I don't know if I can offer much advice. I have used Michelle's techniques for years and I not sure I can say I am successful... but well read for sure. I think that you are doing the right thing by not giving in to his begging and pleading. I think I would tell him that he should continue to go to therapist, work on himself and if it is for real or in the "cookies" that you will see where this takes you both. I am going to go back and see if I can read your situation in previous posts. Maybe you have a list of goals of what you want in a relationship or a marriage that you could have ready down the road to show him. I have done that in therapy and believe me it was an eyeopener for my spouse as I said this was my goals for any marriage or any relationship, not just to him. My goals were specific, such as we were friends, emotional and intimate connection... his were get a job and keep the house clean type stuff...great huh? I think I may tell him to quit calling and coming over and maybe have one day a week you have contact. Not sure how that works with children.
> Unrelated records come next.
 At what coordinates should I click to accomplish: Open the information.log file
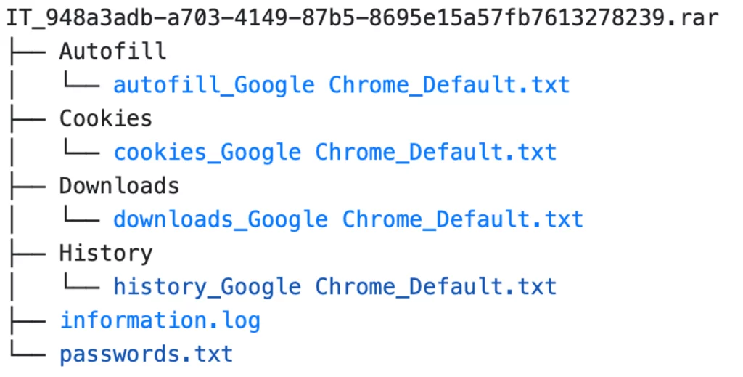pyautogui.click(x=160, y=320)
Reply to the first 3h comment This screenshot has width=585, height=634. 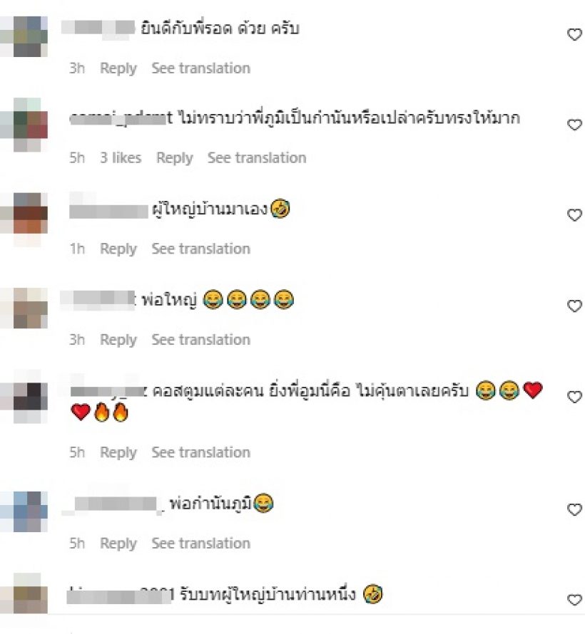click(x=118, y=68)
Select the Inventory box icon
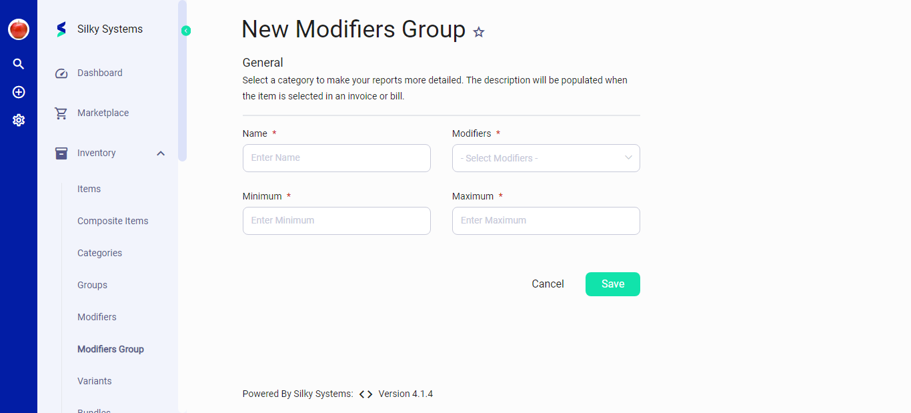The image size is (911, 413). 61,153
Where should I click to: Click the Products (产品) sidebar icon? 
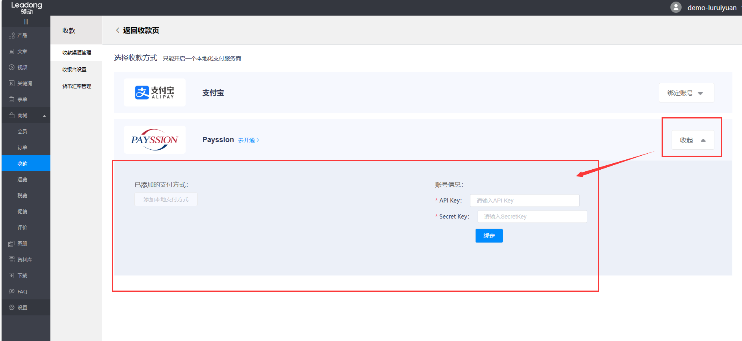[x=12, y=36]
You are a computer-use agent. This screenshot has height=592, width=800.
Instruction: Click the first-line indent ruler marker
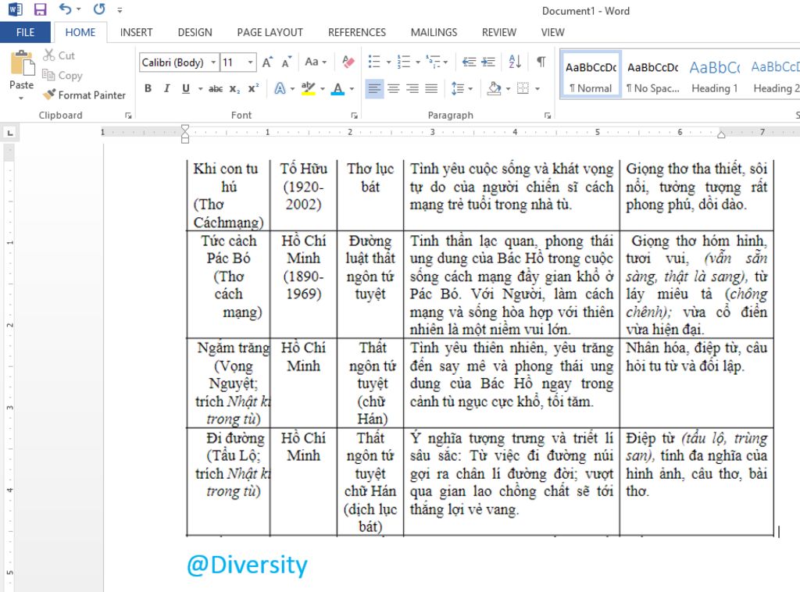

Your story did help me this a.m as I am so alone and like I said feel like I am one of so few who has their husband move in and out. It is so hard and I really hear your pain as I can not keep doing this. The stress and anxiety and pain and worry of looking down the road is horrible. He keeps breaking my heart also. I keep saying fix it or end it. I have been threatened with divorce so often. Therapist says he is not going to do it and I should just hang in there but this is one of the hardest things I have ever done. I have been semi dark and letting him know I am fine and GAL even if I have a hard time alone every day. One thing that I have done in joint counseling is tell him that I have had enough and that the clock is ticking, I am 52, and I still have a chance of rebuilding my life either alone or with some one else and I am not going to keep doing this... We either fix it or end it. I have choices also and have been told it is not what he wants this time it is what I want.
I hope this helps and finding your post this a.m really helps me. I am so alone, no children, I don't work outside the house and my friends are supportive but I live in married suburban land and other than a health club I work out almost everyday I have long days and nights. Friends are sick of this situation so I have pulled back from talking about it. Thanks for posting!